> **Directions for this task**: Copy the listing below line for line, starting at its first line and ending with the line that has "Task: Open the Empresa menu item" in it. Add nothing.
....
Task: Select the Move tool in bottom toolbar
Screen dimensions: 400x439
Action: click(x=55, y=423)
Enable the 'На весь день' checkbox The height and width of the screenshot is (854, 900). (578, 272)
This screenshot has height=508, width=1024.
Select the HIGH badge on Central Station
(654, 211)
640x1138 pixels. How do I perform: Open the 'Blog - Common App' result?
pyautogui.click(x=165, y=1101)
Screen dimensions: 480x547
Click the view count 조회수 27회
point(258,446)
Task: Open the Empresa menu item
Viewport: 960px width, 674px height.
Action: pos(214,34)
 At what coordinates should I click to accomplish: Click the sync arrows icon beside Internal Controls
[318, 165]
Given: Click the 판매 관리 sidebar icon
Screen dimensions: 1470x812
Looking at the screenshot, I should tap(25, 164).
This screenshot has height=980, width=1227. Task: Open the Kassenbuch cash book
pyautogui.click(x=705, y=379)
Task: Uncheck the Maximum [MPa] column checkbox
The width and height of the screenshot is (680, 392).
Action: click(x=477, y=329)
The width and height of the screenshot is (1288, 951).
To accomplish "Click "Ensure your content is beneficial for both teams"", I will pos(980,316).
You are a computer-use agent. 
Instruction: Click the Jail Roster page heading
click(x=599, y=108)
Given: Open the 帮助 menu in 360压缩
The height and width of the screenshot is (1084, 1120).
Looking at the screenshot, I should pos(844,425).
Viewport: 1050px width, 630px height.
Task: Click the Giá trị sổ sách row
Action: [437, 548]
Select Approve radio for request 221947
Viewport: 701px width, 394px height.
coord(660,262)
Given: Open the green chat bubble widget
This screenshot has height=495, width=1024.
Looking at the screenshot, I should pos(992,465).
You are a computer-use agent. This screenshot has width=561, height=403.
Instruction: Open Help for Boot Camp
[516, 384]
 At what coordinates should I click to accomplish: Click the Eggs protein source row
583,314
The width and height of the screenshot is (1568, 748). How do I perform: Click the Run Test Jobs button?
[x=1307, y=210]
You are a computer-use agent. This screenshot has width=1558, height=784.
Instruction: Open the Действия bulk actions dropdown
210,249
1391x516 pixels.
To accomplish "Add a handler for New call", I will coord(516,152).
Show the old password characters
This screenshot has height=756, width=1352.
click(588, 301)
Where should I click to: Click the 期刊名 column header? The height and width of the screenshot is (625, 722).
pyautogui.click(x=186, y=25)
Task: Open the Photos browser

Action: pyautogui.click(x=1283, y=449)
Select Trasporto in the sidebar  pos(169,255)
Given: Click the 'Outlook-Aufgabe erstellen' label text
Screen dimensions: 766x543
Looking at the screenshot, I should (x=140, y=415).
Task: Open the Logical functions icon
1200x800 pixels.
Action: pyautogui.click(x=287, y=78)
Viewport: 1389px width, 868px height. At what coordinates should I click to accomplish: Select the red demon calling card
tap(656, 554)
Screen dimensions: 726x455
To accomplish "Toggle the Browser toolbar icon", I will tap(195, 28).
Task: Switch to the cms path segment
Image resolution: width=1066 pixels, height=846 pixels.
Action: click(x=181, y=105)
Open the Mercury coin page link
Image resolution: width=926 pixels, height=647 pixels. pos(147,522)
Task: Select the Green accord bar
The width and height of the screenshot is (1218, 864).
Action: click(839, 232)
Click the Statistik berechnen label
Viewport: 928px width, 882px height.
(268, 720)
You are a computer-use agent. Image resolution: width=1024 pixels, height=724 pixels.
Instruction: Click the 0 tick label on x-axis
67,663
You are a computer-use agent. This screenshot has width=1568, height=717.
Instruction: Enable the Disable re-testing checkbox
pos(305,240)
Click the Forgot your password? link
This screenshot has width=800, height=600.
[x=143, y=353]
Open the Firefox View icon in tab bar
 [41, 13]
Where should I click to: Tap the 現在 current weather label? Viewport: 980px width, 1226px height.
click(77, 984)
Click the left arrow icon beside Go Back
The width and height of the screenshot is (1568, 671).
....
> **Solution**:
Task: Select the Move tool in bottom toolbar
Screen dimensions: 400x439
Action: click(x=55, y=423)
Enable the 'На весь день' checkbox The height and width of the screenshot is (854, 900). (578, 272)
This screenshot has height=508, width=1024.
Select the HIGH badge on Central Station
(654, 211)
640x1138 pixels. How do I perform: Open the 'Blog - Common App' result?
pyautogui.click(x=165, y=1101)
Screen dimensions: 480x547
Click the view count 조회수 27회
point(258,446)
Task: Open the Empresa menu item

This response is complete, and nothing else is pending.